# What the task asks:
With the line containing "You are a computer-use agent. Screen" as the final line, restate exactly every line of the data below from the first one onward, and copy no pictures.

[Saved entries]
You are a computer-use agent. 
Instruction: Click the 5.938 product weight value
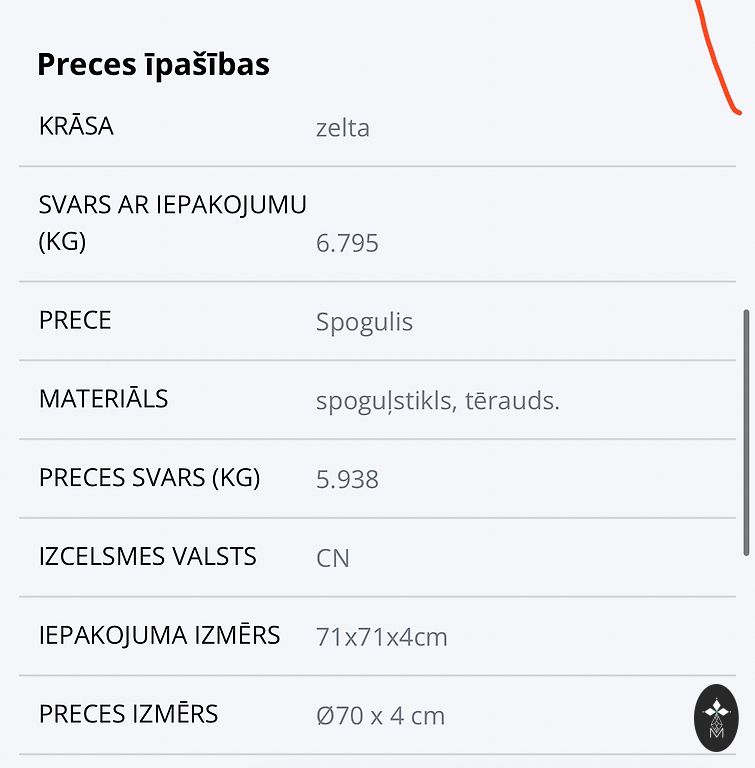coord(347,480)
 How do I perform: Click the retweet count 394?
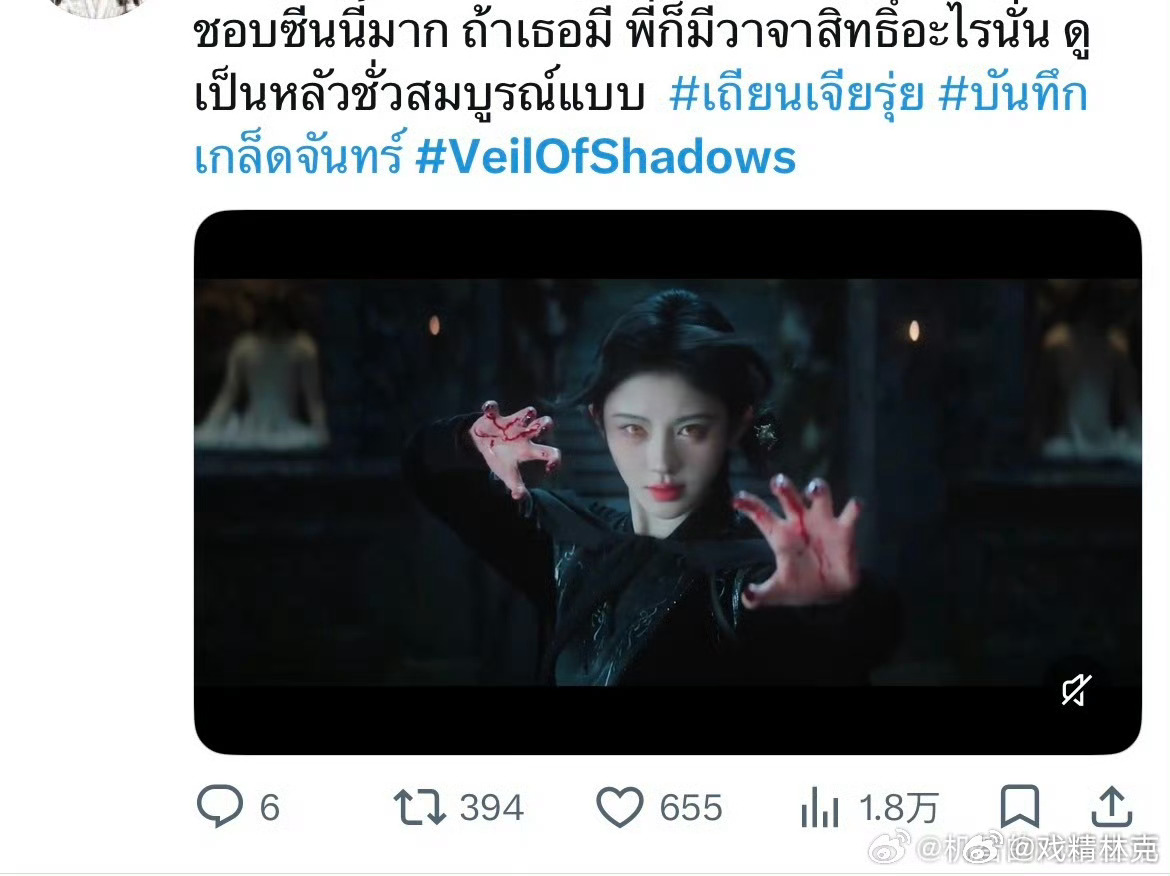492,808
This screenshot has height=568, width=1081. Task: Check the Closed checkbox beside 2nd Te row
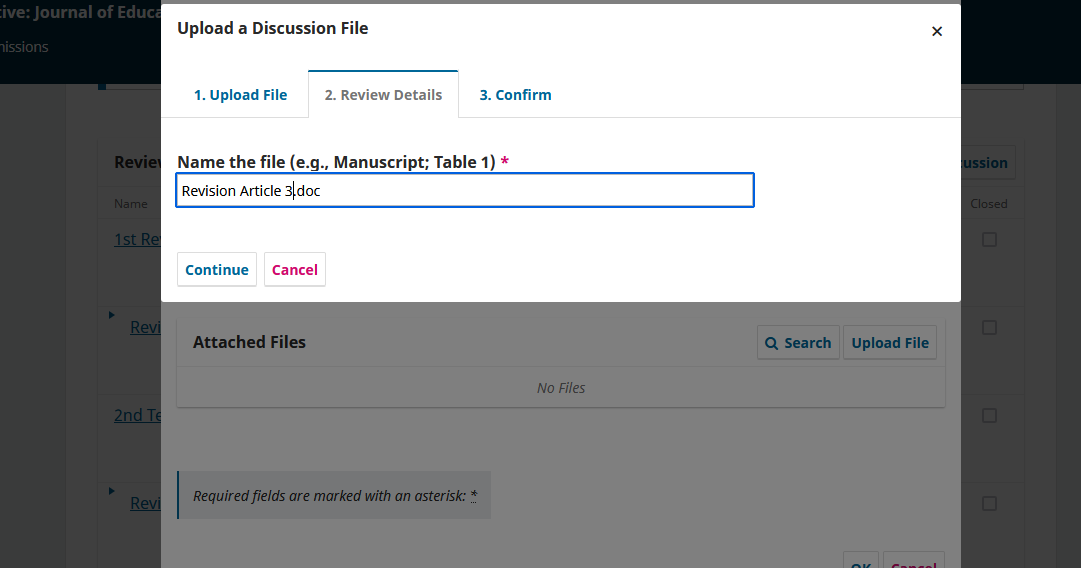(989, 415)
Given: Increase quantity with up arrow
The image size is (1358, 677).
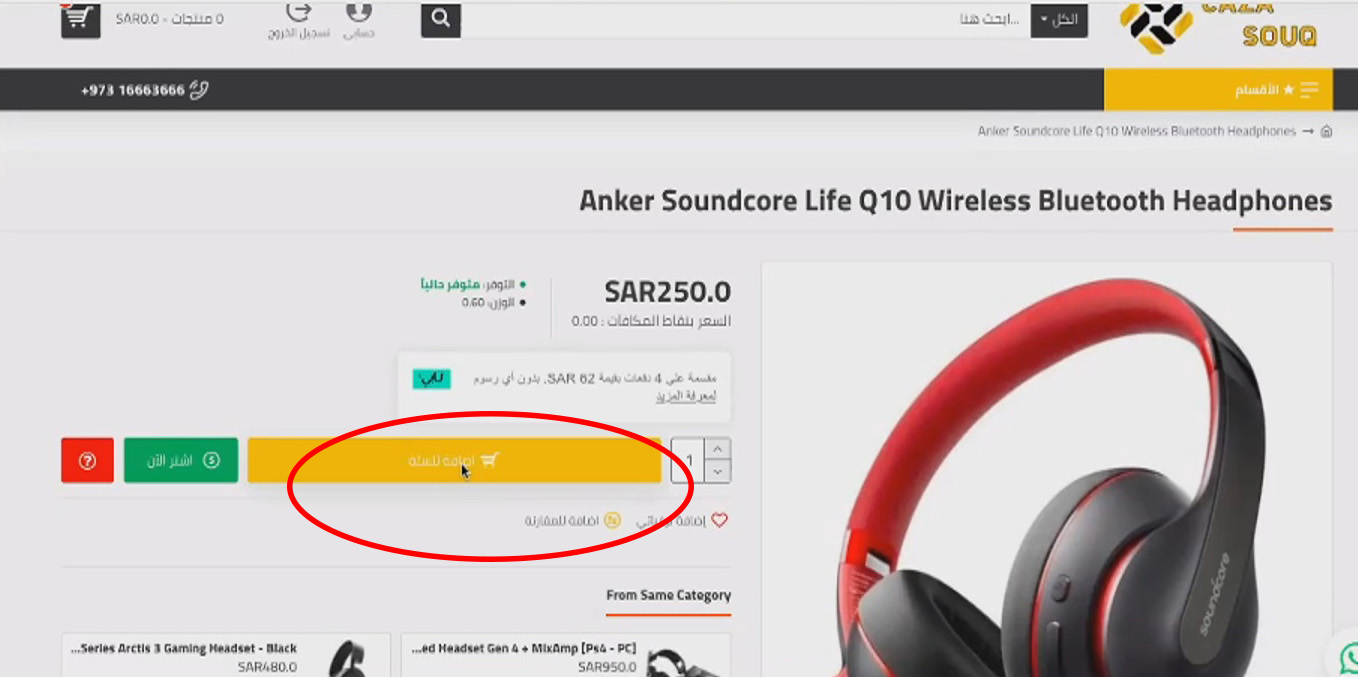Looking at the screenshot, I should 718,449.
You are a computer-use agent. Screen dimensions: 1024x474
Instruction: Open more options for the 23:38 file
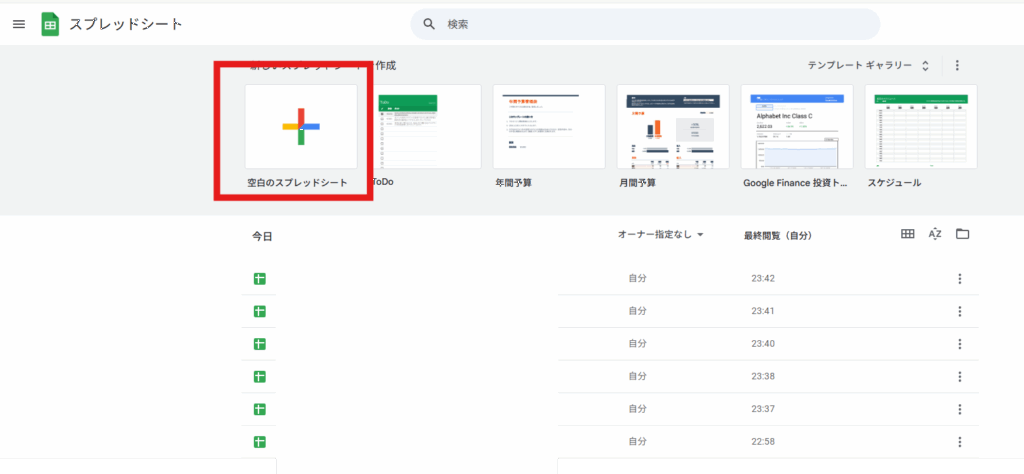click(x=959, y=377)
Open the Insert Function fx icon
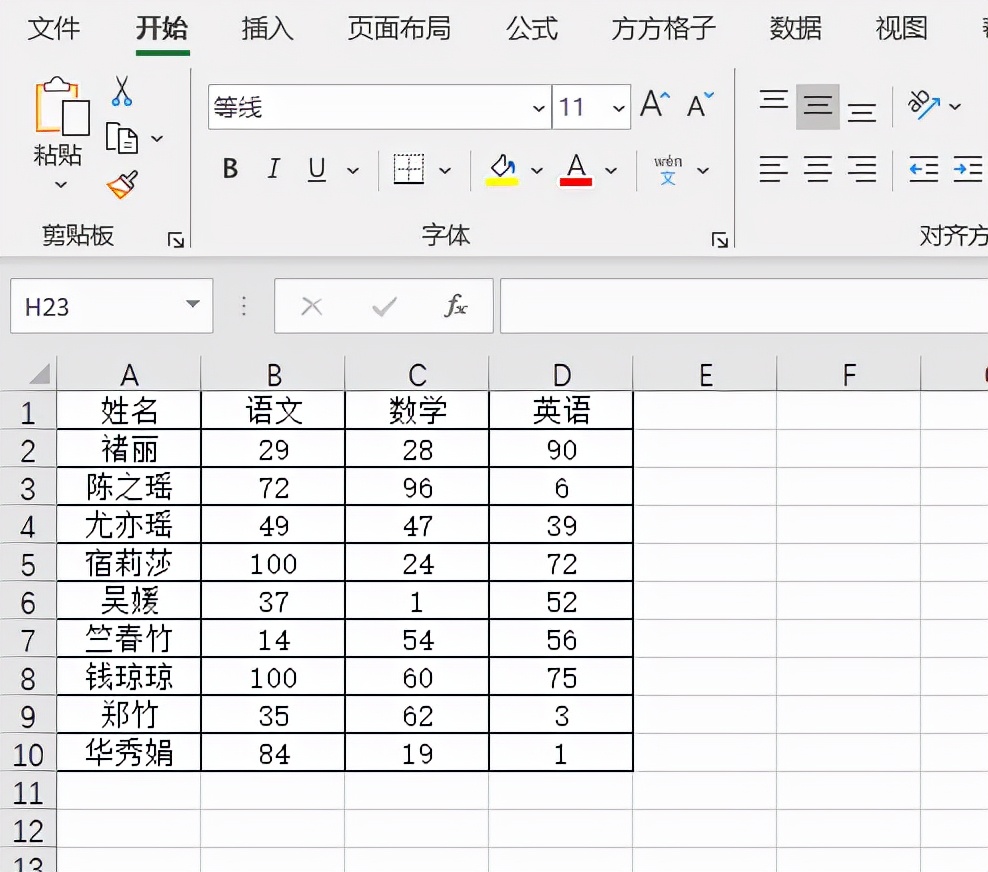This screenshot has width=988, height=872. click(457, 307)
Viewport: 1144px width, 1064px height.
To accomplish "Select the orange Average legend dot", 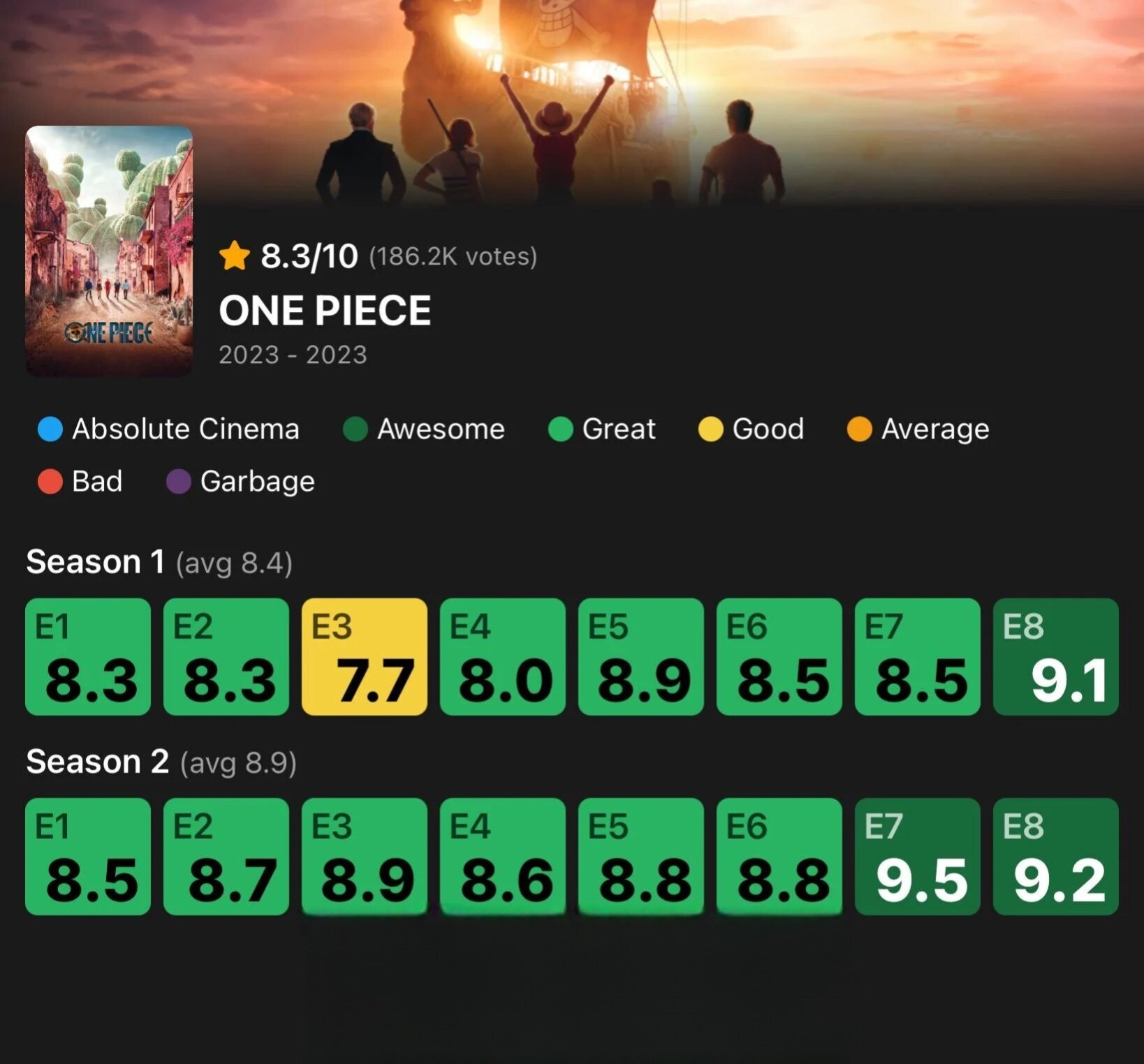I will (860, 429).
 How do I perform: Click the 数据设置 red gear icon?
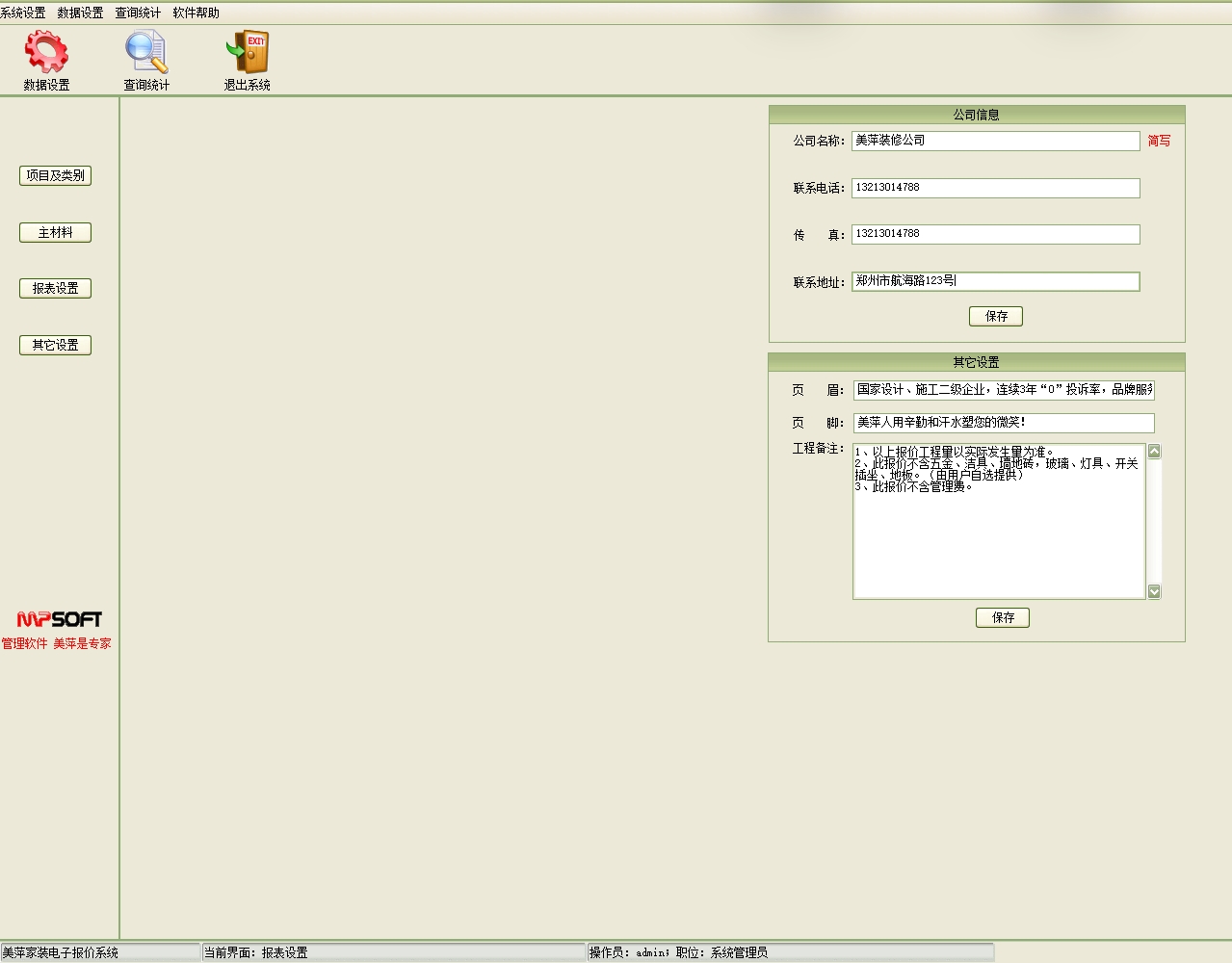pyautogui.click(x=46, y=52)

# Result of the exercise:
You are a computer-use agent. 
Instruction: Click the 5.938 product weight value
coord(347,480)
 How do I perform: Click the retweet count 394?
492,808
This screenshot has height=568, width=1081. Task: Check the Closed checkbox beside 2nd Te row
(989, 415)
Given: Increase quantity with up arrow
The image size is (1358, 677).
Looking at the screenshot, I should 718,449.
You are a computer-use agent. Screen dimensions: 1024x474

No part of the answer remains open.